* [Records provided]:
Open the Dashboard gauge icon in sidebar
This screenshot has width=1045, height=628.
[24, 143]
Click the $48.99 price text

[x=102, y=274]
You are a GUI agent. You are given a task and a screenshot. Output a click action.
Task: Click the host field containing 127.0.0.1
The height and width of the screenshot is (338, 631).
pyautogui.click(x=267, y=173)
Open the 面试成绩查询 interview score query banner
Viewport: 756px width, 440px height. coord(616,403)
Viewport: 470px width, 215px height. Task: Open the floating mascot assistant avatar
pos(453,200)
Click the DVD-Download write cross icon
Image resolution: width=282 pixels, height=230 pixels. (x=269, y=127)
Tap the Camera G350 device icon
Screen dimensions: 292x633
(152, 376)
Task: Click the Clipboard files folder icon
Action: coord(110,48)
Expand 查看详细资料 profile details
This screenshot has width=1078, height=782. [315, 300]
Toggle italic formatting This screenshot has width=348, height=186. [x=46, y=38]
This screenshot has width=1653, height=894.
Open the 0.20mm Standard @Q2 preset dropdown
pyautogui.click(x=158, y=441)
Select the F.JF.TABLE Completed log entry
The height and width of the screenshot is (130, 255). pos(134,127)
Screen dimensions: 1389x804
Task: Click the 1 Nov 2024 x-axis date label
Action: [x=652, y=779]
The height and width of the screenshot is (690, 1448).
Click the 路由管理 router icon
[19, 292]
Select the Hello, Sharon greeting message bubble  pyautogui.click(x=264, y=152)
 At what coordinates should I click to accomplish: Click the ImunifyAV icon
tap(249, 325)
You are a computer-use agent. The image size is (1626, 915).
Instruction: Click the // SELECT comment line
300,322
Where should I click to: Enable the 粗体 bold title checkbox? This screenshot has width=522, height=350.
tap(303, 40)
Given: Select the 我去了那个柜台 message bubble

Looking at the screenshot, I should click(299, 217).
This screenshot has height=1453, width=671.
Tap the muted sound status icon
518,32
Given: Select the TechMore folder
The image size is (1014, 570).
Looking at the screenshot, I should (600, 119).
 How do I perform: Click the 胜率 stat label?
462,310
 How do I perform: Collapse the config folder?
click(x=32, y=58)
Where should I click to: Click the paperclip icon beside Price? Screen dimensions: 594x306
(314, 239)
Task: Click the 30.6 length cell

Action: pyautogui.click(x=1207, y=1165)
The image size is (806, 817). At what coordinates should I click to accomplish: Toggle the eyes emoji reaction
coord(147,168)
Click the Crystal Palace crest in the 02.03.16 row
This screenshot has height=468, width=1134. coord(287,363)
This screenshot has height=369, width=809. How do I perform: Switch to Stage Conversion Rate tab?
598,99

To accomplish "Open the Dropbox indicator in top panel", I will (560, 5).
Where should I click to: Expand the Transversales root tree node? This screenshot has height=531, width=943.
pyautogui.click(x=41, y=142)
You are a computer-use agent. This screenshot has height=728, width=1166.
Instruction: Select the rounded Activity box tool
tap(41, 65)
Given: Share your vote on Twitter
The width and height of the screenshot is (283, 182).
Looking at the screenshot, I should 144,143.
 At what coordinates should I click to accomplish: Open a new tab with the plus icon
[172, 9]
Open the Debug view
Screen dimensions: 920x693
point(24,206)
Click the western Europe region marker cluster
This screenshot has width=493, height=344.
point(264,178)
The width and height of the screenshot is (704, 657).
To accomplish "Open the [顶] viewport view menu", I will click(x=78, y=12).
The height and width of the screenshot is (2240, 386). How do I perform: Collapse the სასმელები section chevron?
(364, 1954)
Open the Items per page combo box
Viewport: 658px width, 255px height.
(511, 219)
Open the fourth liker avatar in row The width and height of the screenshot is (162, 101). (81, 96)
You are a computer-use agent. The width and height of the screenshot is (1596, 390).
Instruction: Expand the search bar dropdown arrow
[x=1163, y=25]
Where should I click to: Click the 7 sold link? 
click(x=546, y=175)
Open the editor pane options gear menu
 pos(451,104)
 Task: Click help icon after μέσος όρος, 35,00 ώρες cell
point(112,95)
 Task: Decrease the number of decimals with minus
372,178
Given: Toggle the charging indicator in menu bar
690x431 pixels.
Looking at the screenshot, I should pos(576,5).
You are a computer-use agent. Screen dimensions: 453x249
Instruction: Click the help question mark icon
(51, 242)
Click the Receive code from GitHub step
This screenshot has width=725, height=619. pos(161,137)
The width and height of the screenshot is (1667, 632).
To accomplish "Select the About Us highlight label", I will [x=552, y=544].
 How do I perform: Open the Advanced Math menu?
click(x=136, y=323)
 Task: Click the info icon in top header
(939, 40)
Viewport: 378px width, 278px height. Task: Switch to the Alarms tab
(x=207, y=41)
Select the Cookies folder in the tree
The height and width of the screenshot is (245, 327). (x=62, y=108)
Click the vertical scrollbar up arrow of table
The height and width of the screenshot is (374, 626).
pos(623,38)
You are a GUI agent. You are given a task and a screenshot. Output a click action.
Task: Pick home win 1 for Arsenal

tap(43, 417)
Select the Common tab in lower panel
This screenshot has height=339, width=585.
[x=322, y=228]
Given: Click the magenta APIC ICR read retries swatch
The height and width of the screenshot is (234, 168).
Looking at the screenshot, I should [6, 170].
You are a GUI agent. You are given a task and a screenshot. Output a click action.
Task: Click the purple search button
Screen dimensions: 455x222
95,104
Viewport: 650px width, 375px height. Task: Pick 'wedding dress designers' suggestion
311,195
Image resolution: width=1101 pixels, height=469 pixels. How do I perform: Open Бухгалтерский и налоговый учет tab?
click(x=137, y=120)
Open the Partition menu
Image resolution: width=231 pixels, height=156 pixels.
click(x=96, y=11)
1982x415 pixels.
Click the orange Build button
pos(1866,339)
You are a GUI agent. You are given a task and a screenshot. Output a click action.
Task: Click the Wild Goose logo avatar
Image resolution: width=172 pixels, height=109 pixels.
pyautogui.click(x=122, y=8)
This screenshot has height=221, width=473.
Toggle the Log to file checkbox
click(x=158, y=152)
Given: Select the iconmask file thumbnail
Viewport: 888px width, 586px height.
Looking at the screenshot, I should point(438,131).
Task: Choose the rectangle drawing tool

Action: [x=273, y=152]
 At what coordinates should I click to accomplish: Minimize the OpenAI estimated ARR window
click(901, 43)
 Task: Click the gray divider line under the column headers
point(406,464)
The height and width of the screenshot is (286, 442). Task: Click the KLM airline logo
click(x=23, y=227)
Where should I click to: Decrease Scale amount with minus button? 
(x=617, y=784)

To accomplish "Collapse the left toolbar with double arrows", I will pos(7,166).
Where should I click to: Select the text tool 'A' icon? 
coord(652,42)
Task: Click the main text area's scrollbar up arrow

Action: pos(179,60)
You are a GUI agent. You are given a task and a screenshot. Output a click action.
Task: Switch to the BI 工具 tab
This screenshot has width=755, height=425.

* [Work task]: From the records above, transcribe exactly the run of lines that opens with the line holding "Task: Click help" and closes with the line holding "Given: Select the iconmask file thumbnail", both included.

* [Solution for this task]:
 Task: Click help icon after μέσος όρος, 35,00 ώρες cell
point(112,95)
 Task: Decrease the number of decimals with minus
372,178
Given: Toggle the charging indicator in menu bar
690x431 pixels.
Looking at the screenshot, I should pos(576,5).
You are a computer-use agent. Screen dimensions: 453x249
Instruction: Click the help question mark icon
(51, 242)
Click the Receive code from GitHub step
This screenshot has width=725, height=619. pos(161,137)
The width and height of the screenshot is (1667, 632).
To accomplish "Select the About Us highlight label", I will [x=552, y=544].
 How do I perform: Open the Advanced Math menu?
click(x=136, y=323)
 Task: Click the info icon in top header
(939, 40)
Viewport: 378px width, 278px height. Task: Switch to the Alarms tab
(x=207, y=41)
Select the Cookies folder in the tree
The height and width of the screenshot is (245, 327). (x=62, y=108)
Click the vertical scrollbar up arrow of table
The height and width of the screenshot is (374, 626).
pos(623,38)
You are a GUI agent. You are given a task and a screenshot. Output a click action.
Task: Pick home win 1 for Arsenal

tap(43, 417)
Select the Common tab in lower panel
This screenshot has height=339, width=585.
[x=322, y=228]
Given: Click the magenta APIC ICR read retries swatch
The height and width of the screenshot is (234, 168).
Looking at the screenshot, I should [6, 170].
You are a GUI agent. You are given a task and a screenshot. Output a click action.
Task: Click the purple search button
Screen dimensions: 455x222
95,104
Viewport: 650px width, 375px height. Task: Pick 'wedding dress designers' suggestion
311,195
Image resolution: width=1101 pixels, height=469 pixels. How do I perform: Open Бухгалтерский и налоговый учет tab?
click(x=137, y=120)
Open the Partition menu
Image resolution: width=231 pixels, height=156 pixels.
click(x=96, y=11)
1982x415 pixels.
Click the orange Build button
pos(1866,339)
You are a GUI agent. You are given a task and a screenshot. Output a click action.
Task: Click the Wild Goose logo avatar
Image resolution: width=172 pixels, height=109 pixels.
pyautogui.click(x=122, y=8)
This screenshot has height=221, width=473.
Toggle the Log to file checkbox
click(x=158, y=152)
Given: Select the iconmask file thumbnail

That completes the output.